Warum werden die Finger runzelig, wenn man zu lange badet?
Aus Wikilino
Deine Hände sind mit einer Hornhaut bedeckt. Diese Hornhaut ist trocken und besitzt keine Talgdrüsen wie die Haut an deinen restlichen Körperteilen. Dadurch fehlt der Hornhaut der fetthaltige Schutzfilm, den die Talgdrüsen produzieren.
Beim Baden dringt deshalb Wasser in die Hornhaut ein. In den Zellen der Hornhaut befinden sich verschiedene Zellinhaltsstoffe unter anderem auch Salz. Das bedeutet die Hornhautzelle ist „salziger“ als das Badewasser. Dieses „Ungleichgewicht“ möchte der Körper ausgleichen. Da die Salzteilchen vergleichsweise groß sind, können sie nicht durch die Zellwände ins Badewasser gelangen. Daher dringt umgekehrt das Wasser in die Zellen der Hornhaut ein, um den Konzentrationsausgleich herbeizuführen. Diesen Vorgang nennt man „Osmose“.
Das eingedrungene Wasser benötigt Platz in der Zelle der Hornhaut, deshalb quillt die Hornhaut auf und schlägt dabei Wellen. Diese Wellen sind die Runzeln, die du auf deinen Händen siehst. Das selbe passiert auch an deinen Füssen, wo Du ebenfalls Hornhaut hast.
Die übrige Haut an deinen Körper wird durch einen fetthaltigen Schutzfilm, den die Talgdrüsen bilden, gegen Aufquellen geschützt.

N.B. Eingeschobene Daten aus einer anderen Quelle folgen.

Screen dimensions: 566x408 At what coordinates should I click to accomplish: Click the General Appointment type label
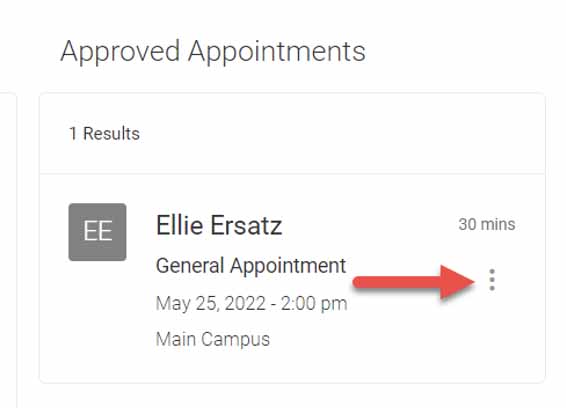(251, 266)
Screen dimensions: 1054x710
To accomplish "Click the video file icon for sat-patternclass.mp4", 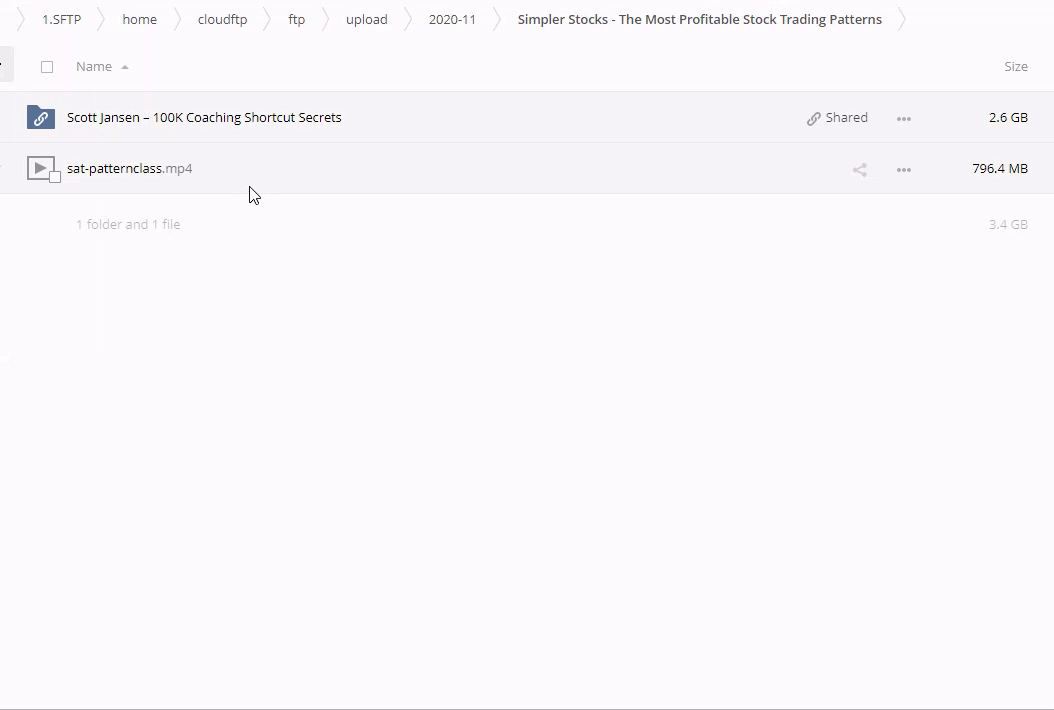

Übrigens: Ist der Salzgehalt deines Badewassers und der Haut annähert gleich, kommt es zu keiner Osmose. Das bedeutet es dringt kein Wasser in die Hornhautzellen ein. Daher werden die Finger auch nicht runzelig. Das kannst Du leicht selbst einmal ausprobieren. Gib einfach einmal ein Badesalz in dein Badewasser.